- Task directions -
Return the lines beginning at the one that contains "Task: Navigate to Forums" and running to the end of the records, exactly and with nothing else. Omit pictures.
====== Dataset records
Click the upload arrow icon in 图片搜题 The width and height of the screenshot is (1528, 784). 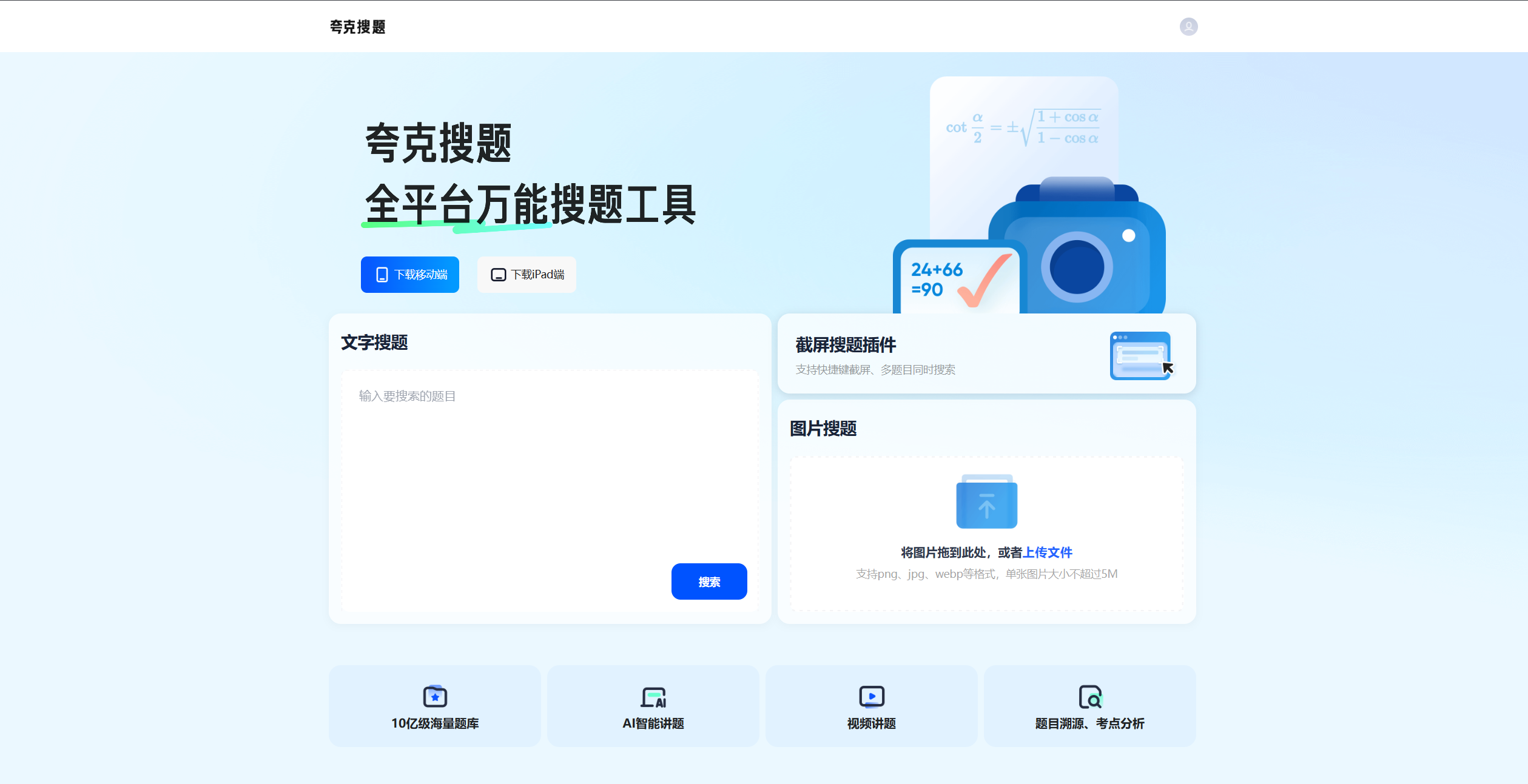(x=986, y=502)
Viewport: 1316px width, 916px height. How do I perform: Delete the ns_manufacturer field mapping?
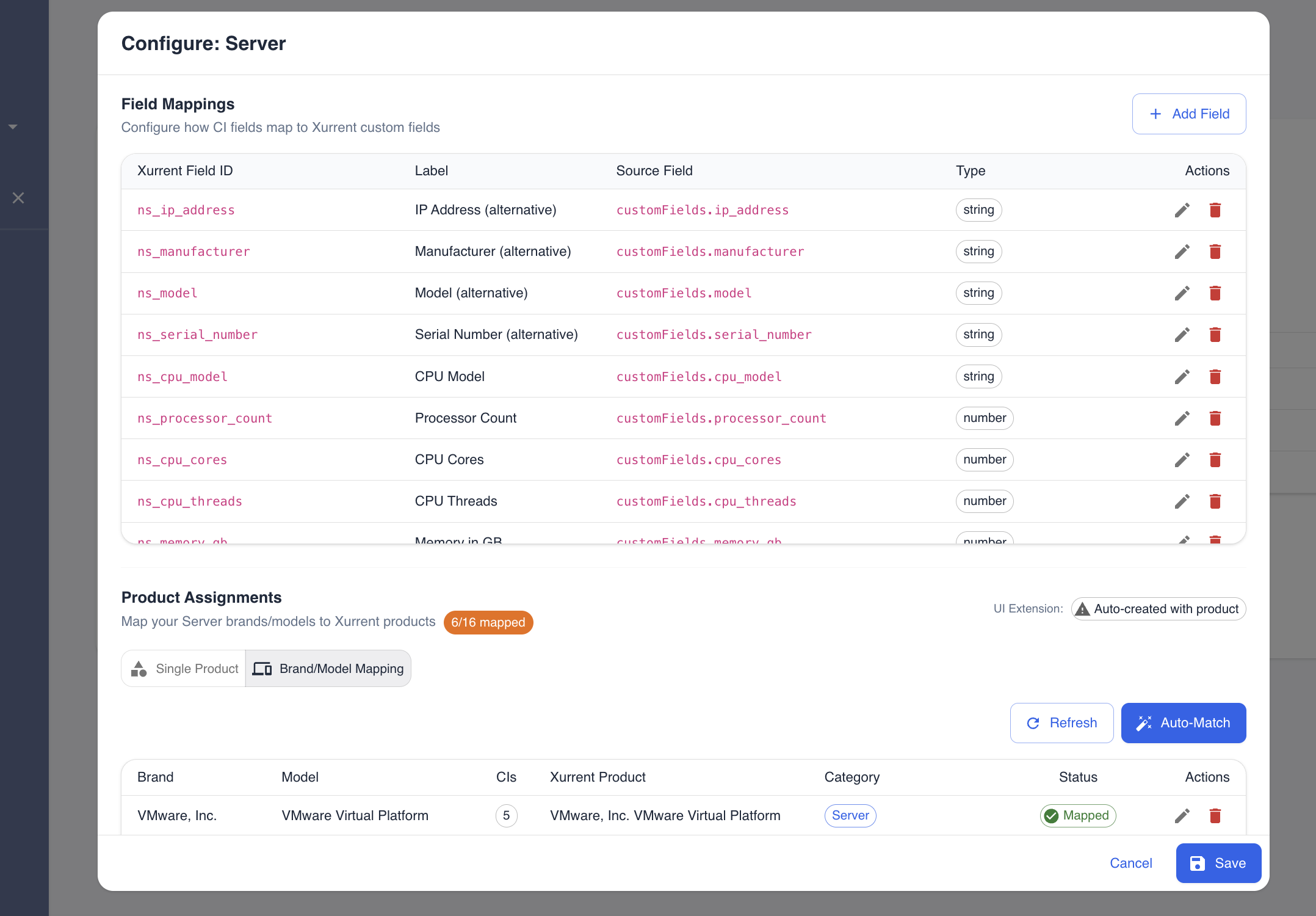click(x=1215, y=252)
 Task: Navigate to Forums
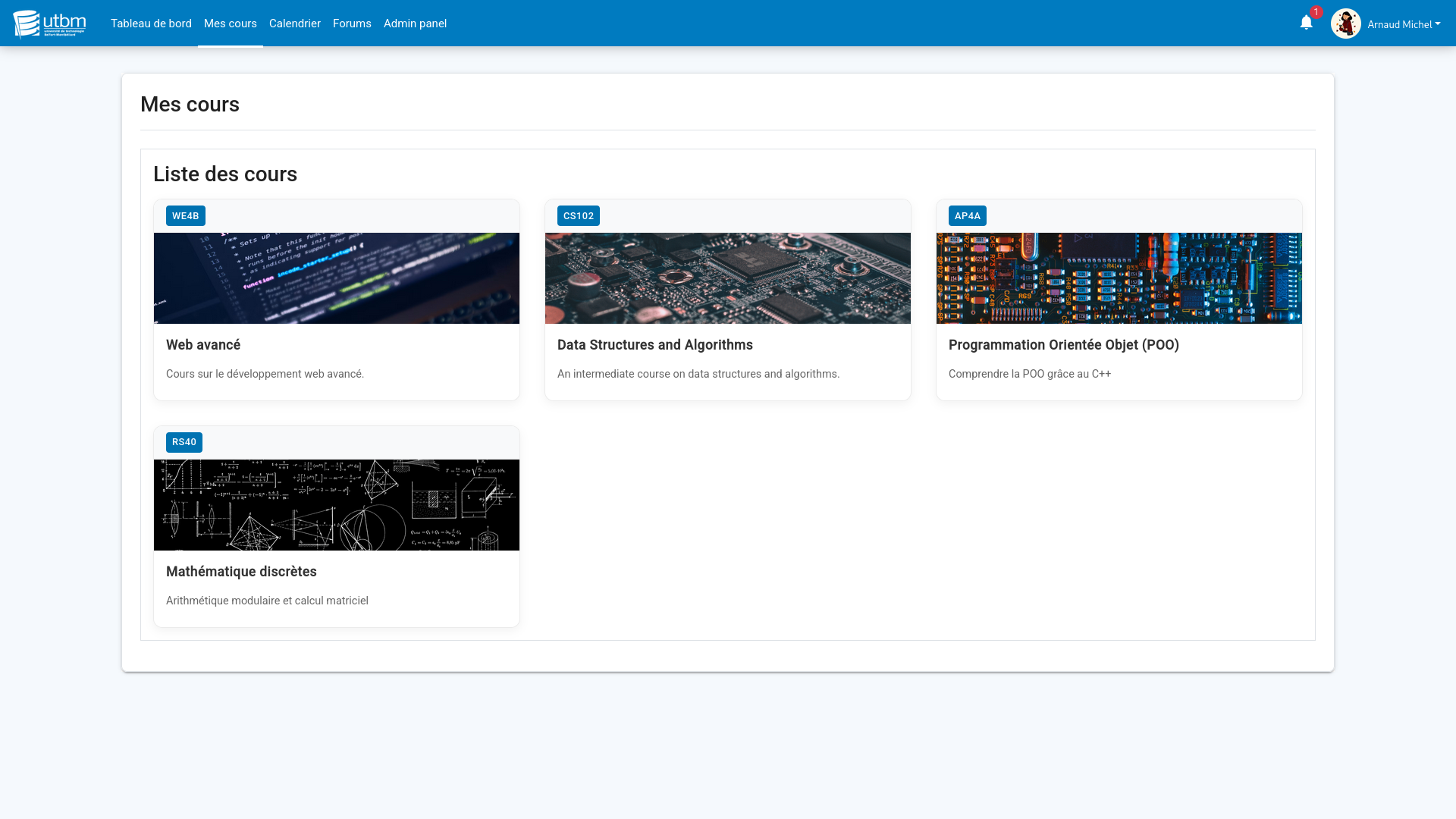click(352, 24)
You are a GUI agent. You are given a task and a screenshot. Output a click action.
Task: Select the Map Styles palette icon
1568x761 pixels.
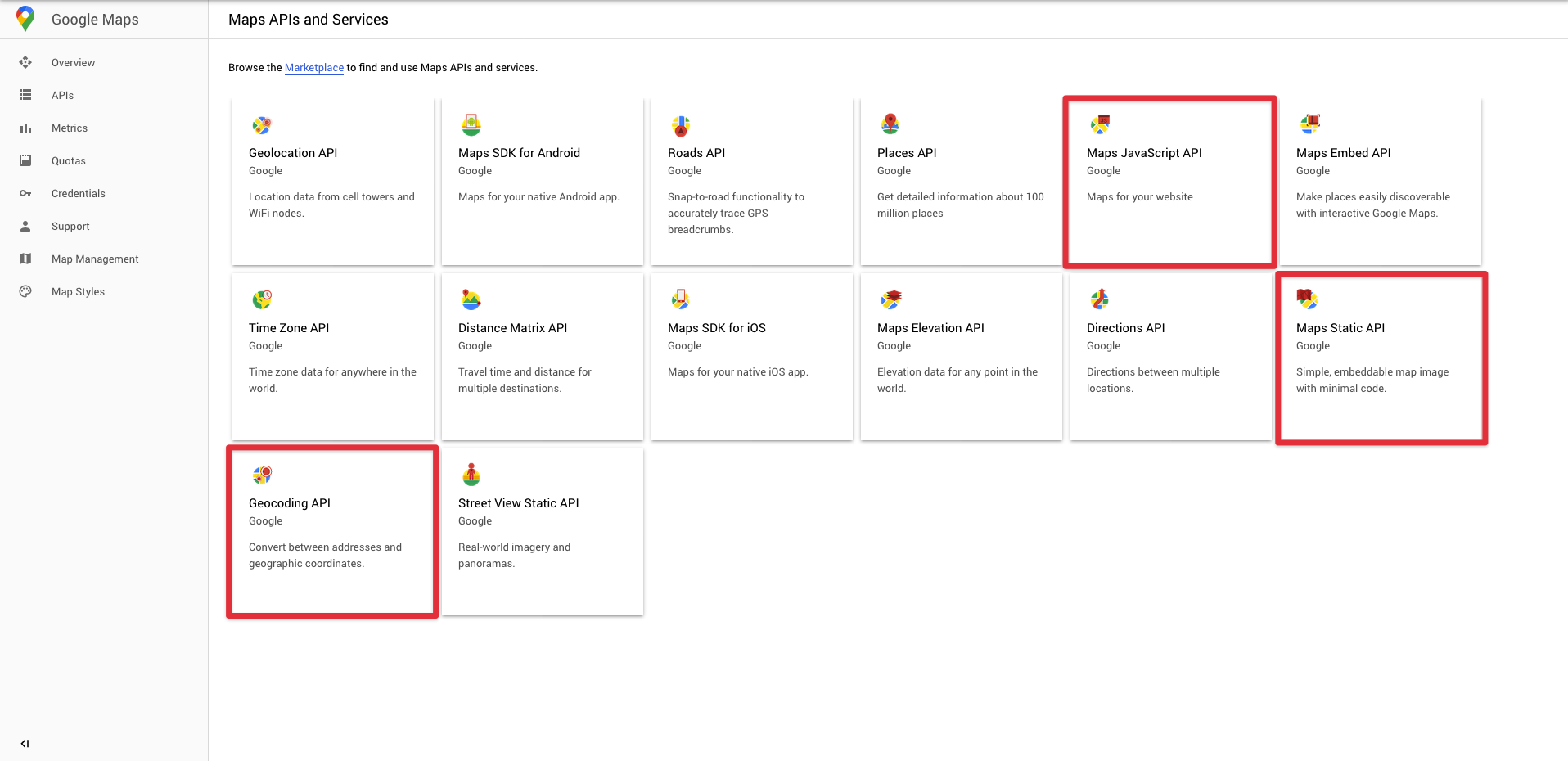tap(25, 291)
============
- Written solution -
 Task: Navigate to Forums
click(352, 24)
You are a GUI agent. You are given a task and a screenshot. Output a click action.
Task: Select the Map Styles palette icon
1568x761 pixels.
tap(25, 291)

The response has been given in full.